Wahre Kunst entzieht sich nun mal dem einfachen Verstehen, verlangt nach mehrmaligem Hinschauen und lässt sich doch nicht eindeutig entschlüsseln. Die Artistik wirkt da auf den ersten Blick einfacher, weil konkreter, aber nimmt gerade bei dieser Produktion für sich in Anspruch, ebenfalls eine große Kunst zu sein. Wovon man sich gerne überzeugen lässt, so virtuos vermischen sie ihre Fähigkeiten zu artistischen Gemälden. Ob sie sich nun in die Teilnehmer einer Auktion verwandeln und sich in ihren Kunststücken gegenseitig überbieten oder zu dritt, zu viert, zu fünft die Keulen wirbeln lassen - die Acht schaffen aufregende Wimmelbilder, die natürlich weitgehend geplant und durchkomponiert sind.
Die Produktion gibt es schon seit einigen Jahren, aber gerade Museen standen ja zuletzt besonders im Scheinwerferlicht. Wenn die zwei Artistinnen und fünf Artisten mit schwarzen Absperrbändern den Raum immer wieder aufs Neue strukturieren, sich Grenzen setzen, um sie selbst leichtfüßig, mit Drehungen in der Luft zu überwinden, könnte einem kurz die "Letzte Generation" in den Sinn kommen, wobei hier nicht Körper an Bildern, sondern Zuschauerblicke an spektakulären Einlagen kleben bleiben.
____________
**Aufgabe 1**
Skaliere in den Einträgen die Zeilen von der Zeile mit „Open Billing to manage payment method“ bis einschließlich der Zeile mit „tap(147, 1397)“, gib nur diese Zeilen samt Anweisungen wieder und multipliziere dabei jede Koordinate in den Antworten mit 2,45, gerundet auf ganze Zahlen (bei ,5 aufrunden). Lass die Bilder in deiner Antwort weg.

**Eingabeeinträge**
____________
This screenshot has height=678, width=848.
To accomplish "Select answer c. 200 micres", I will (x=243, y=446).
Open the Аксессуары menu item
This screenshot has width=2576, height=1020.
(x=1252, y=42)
____________
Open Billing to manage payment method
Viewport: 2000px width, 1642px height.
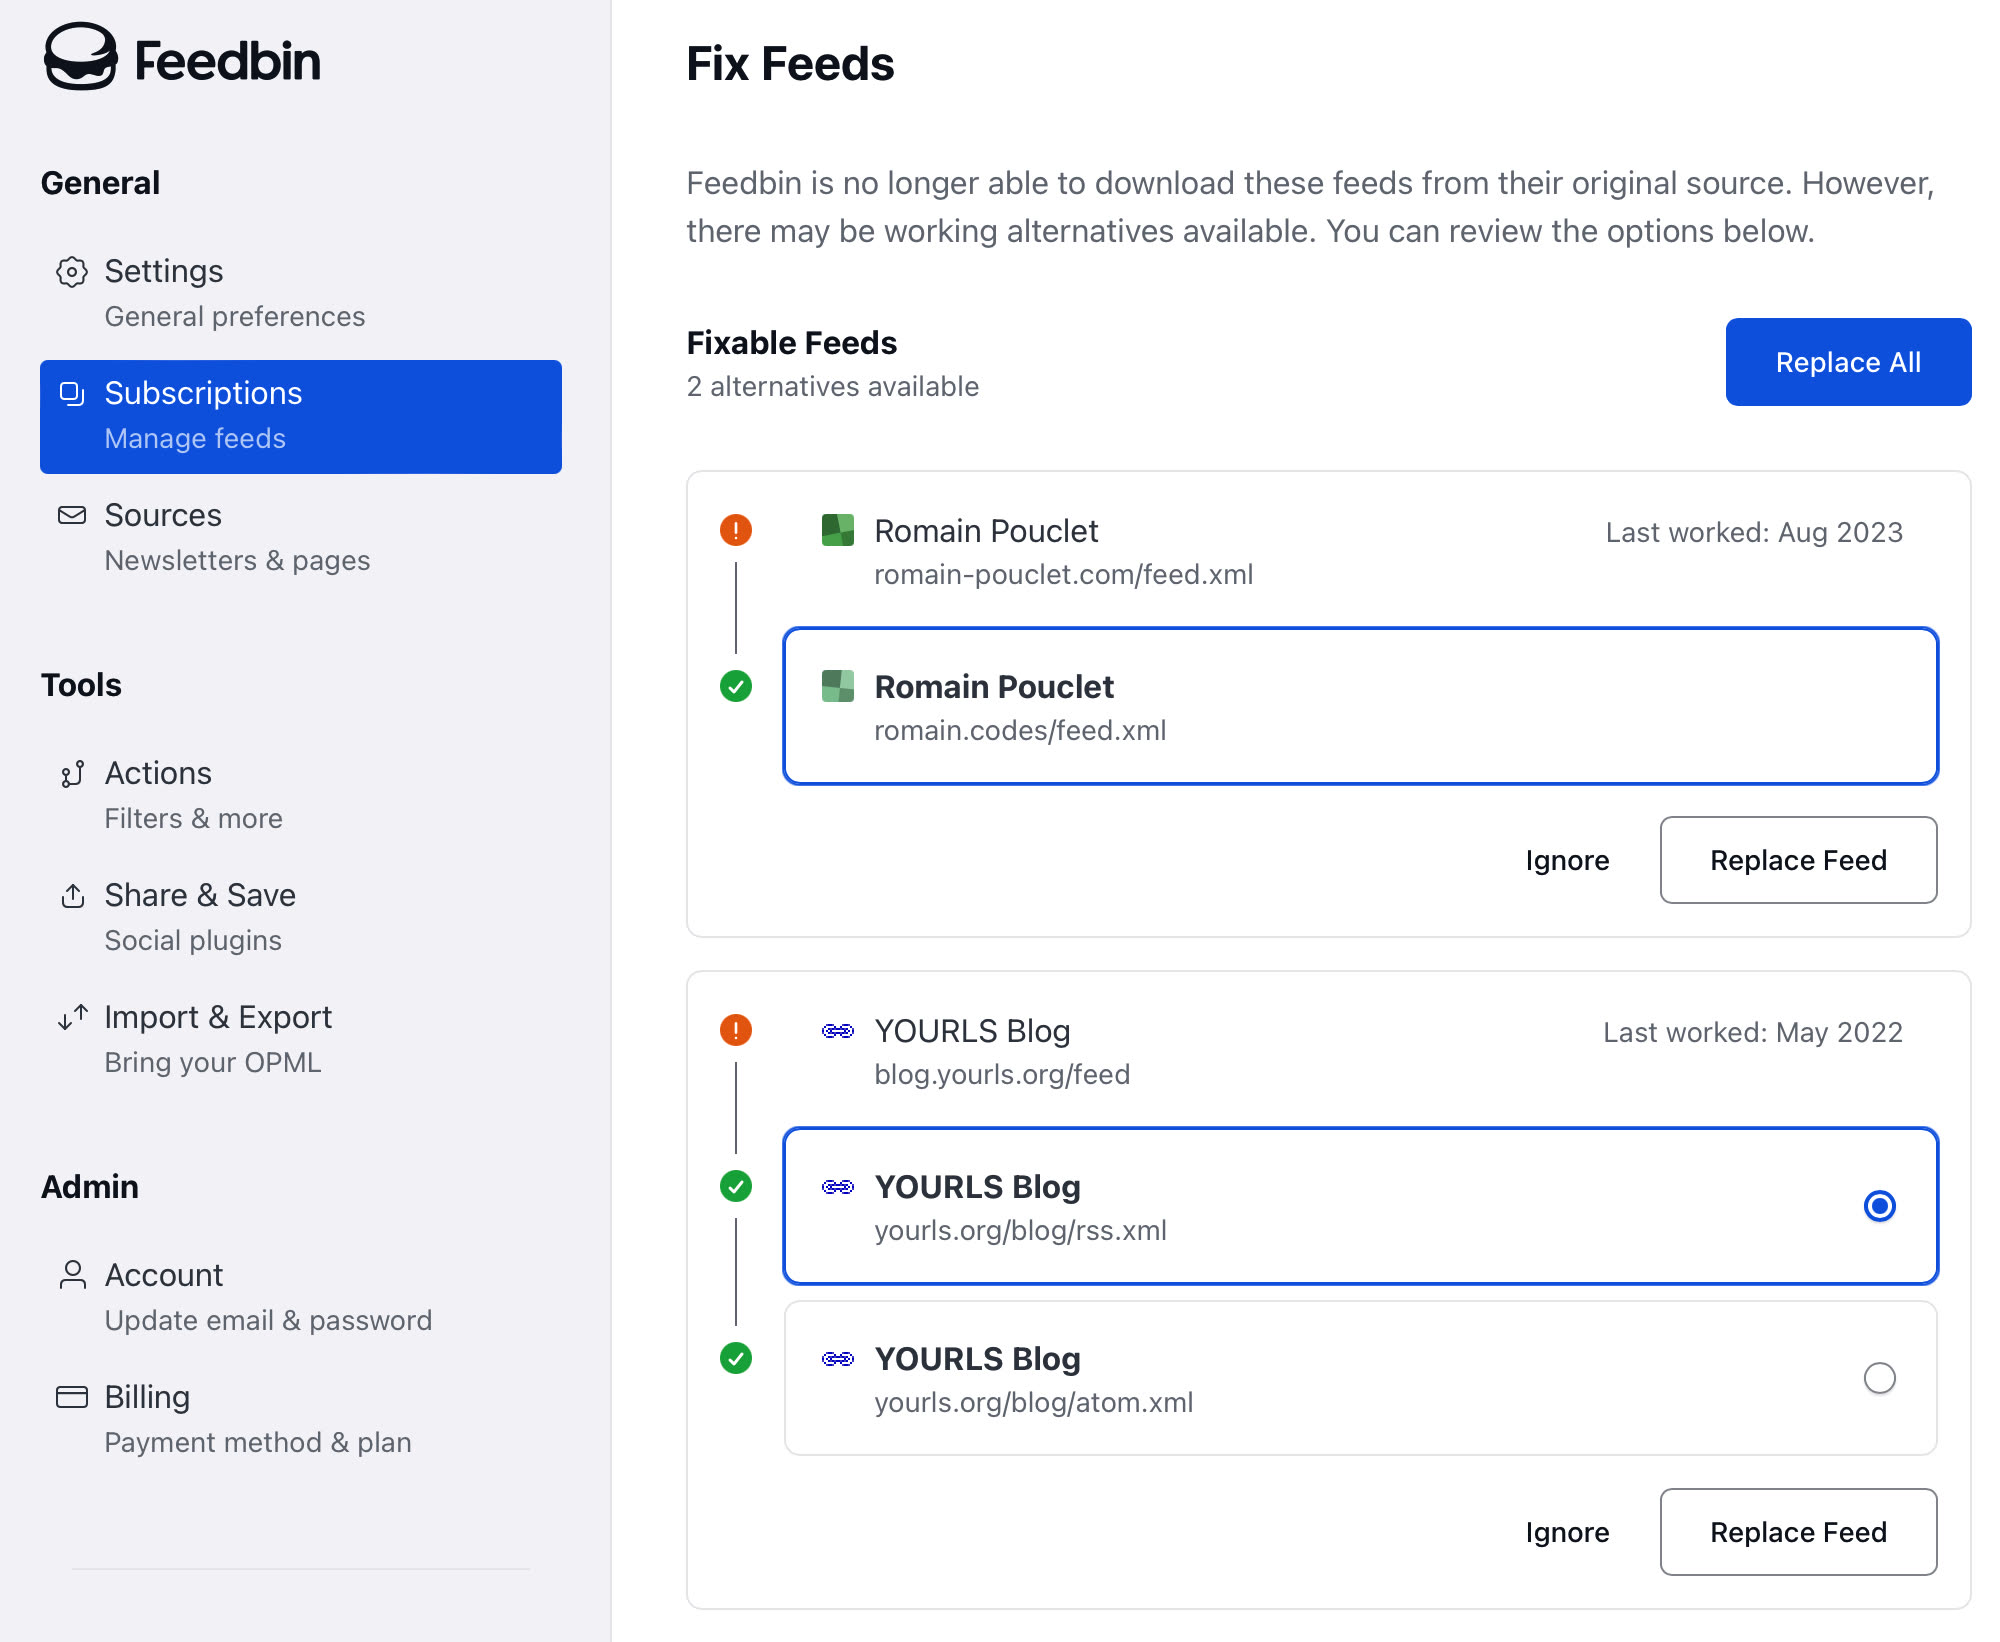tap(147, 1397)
____________
**Aufgabe 2**
Gib aus dem Text über die Artistikproduktion die Stelle von „Wahre Kunst entzieht“ bis einschließlich „und durchkomponiert sind.“ wortgetreu wieder.

**Fertige Antwort 1**
Open Billing to manage payment method
Viewport: 2000px width, 1642px height.
tap(360, 3423)

**Fertige Antwort 2**
Wahre Kunst entzieht sich nun mal dem einfachen Verstehen, verlangt nach mehrmaligem Hinschauen und lässt sich doch nicht eindeutig entschlüsseln. Die Artistik wirkt da auf den ersten Blick einfacher, weil konkreter, aber nimmt gerade bei dieser Produktion für sich in Anspruch, ebenfalls eine große Kunst zu sein. Wovon man sich gerne überzeugen lässt, so virtuos vermischen sie ihre Fähigkeiten zu artistischen Gemälden. Ob sie sich nun in die Teilnehmer einer Auktion verwandeln und sich in ihren Kunststücken gegenseitig überbieten oder zu dritt, zu viert, zu fünft die Keulen wirbeln lassen - die Acht schaffen aufregende Wimmelbilder, die natürlich weitgehend geplant und durchkomponiert sind.